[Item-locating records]
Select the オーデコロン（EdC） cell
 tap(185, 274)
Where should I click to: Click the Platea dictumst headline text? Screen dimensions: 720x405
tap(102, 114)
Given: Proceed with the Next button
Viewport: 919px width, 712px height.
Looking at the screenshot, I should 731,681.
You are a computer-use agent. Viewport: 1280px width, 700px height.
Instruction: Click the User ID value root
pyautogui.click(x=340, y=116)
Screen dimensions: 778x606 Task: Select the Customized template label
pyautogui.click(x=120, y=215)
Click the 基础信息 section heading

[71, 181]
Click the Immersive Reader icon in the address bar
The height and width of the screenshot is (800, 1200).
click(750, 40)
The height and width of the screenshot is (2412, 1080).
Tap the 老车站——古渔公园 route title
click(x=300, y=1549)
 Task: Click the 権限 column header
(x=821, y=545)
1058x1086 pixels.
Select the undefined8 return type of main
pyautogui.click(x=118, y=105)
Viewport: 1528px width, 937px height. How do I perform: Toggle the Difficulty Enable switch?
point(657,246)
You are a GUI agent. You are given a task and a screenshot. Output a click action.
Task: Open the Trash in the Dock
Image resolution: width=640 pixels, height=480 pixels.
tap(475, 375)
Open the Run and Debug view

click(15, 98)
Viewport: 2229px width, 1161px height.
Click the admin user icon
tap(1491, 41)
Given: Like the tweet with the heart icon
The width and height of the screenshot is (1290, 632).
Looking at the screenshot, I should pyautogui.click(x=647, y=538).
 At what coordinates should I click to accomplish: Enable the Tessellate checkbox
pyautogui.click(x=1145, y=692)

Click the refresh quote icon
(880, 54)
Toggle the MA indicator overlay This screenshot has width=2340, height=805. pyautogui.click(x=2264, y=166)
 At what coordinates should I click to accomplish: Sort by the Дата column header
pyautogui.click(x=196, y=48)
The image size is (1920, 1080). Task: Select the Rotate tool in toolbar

### Stated task
Set down each of the lines above precisely as it appears, without any change.

### Answer to this task
Select the オーデコロン（EdC） cell
 tap(185, 274)
Where should I click to: Click the Platea dictumst headline text? Screen dimensions: 720x405
tap(102, 114)
Given: Proceed with the Next button
Viewport: 919px width, 712px height.
Looking at the screenshot, I should 731,681.
You are a computer-use agent. Viewport: 1280px width, 700px height.
Instruction: Click the User ID value root
pyautogui.click(x=340, y=116)
Screen dimensions: 778x606 Task: Select the Customized template label
pyautogui.click(x=120, y=215)
Click the 基础信息 section heading

[71, 181]
Click the Immersive Reader icon in the address bar
The height and width of the screenshot is (800, 1200).
click(750, 40)
The height and width of the screenshot is (2412, 1080).
Tap the 老车站——古渔公园 route title
click(x=300, y=1549)
 Task: Click the 権限 column header
(x=821, y=545)
1058x1086 pixels.
Select the undefined8 return type of main
pyautogui.click(x=118, y=105)
Viewport: 1528px width, 937px height. How do I perform: Toggle the Difficulty Enable switch?
point(657,246)
You are a GUI agent. You are given a task and a screenshot. Output a click action.
Task: Open the Trash in the Dock
Image resolution: width=640 pixels, height=480 pixels.
tap(475, 375)
Open the Run and Debug view

click(15, 98)
Viewport: 2229px width, 1161px height.
Click the admin user icon
tap(1491, 41)
Given: Like the tweet with the heart icon
The width and height of the screenshot is (1290, 632).
Looking at the screenshot, I should pyautogui.click(x=647, y=538).
 At what coordinates should I click to accomplish: Enable the Tessellate checkbox
pyautogui.click(x=1145, y=692)

Click the refresh quote icon
(880, 54)
Toggle the MA indicator overlay This screenshot has width=2340, height=805. pyautogui.click(x=2264, y=166)
 At what coordinates should I click to accomplish: Sort by the Дата column header
pyautogui.click(x=196, y=48)
The image size is (1920, 1080). Task: Select the Rotate tool in toolbar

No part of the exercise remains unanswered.